Items from a data source
___

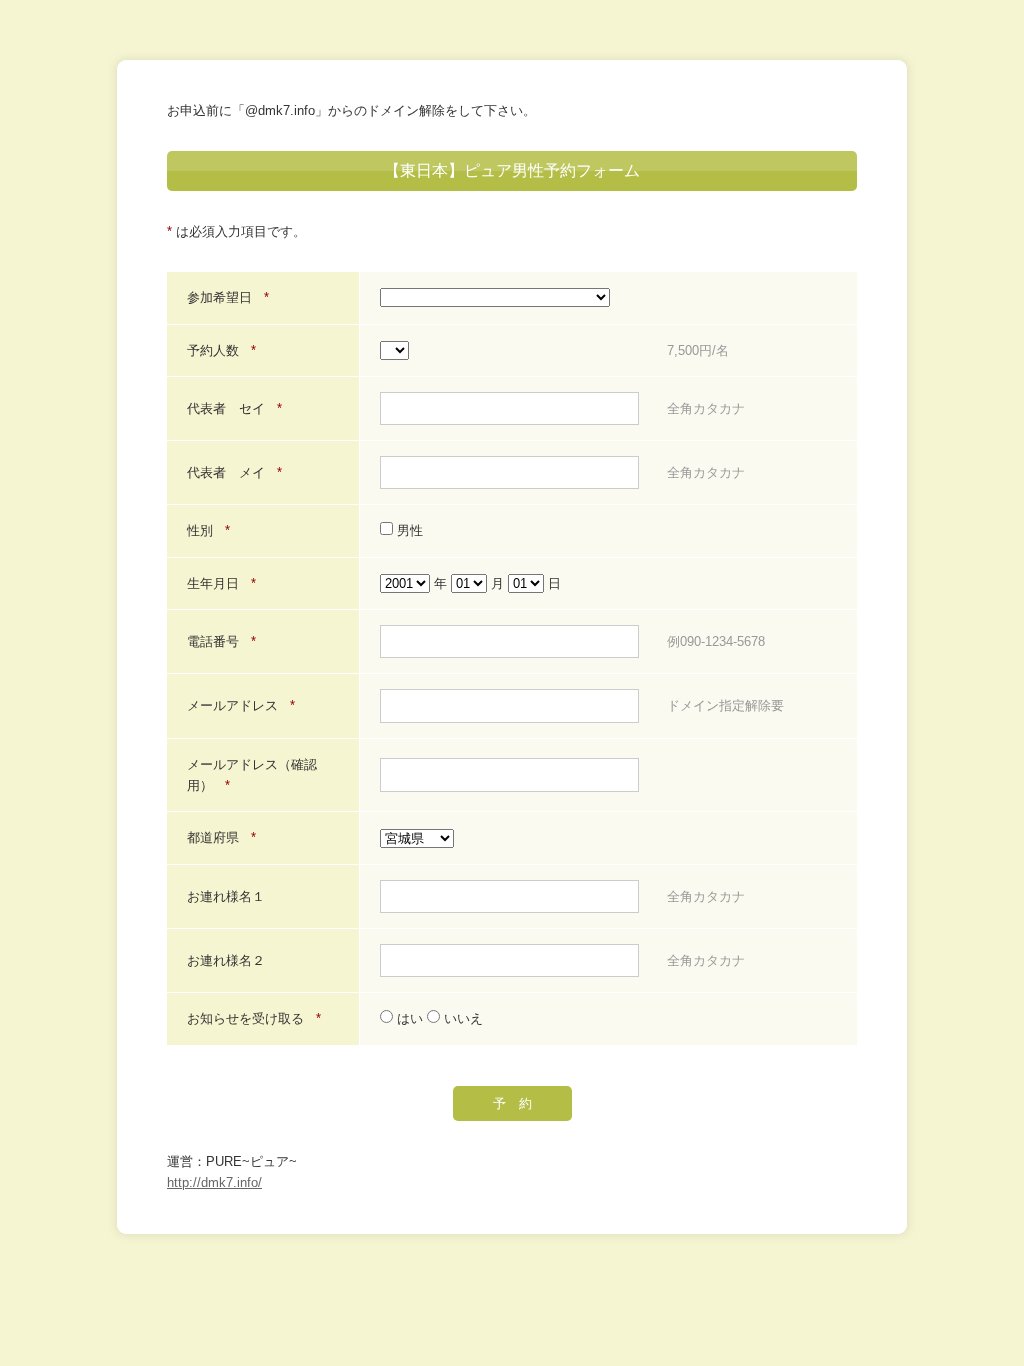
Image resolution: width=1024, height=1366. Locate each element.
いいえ (461, 1018)
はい (410, 1018)
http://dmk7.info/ (214, 1182)
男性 (408, 530)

___

Problem to solve: A word-for-word copy of the entries above is what is needed, without any images.

Response:
Image resolution: width=1024, height=1366. Locate each element.
いいえ (461, 1018)
はい (410, 1018)
http://dmk7.info/ (214, 1182)
男性 (408, 530)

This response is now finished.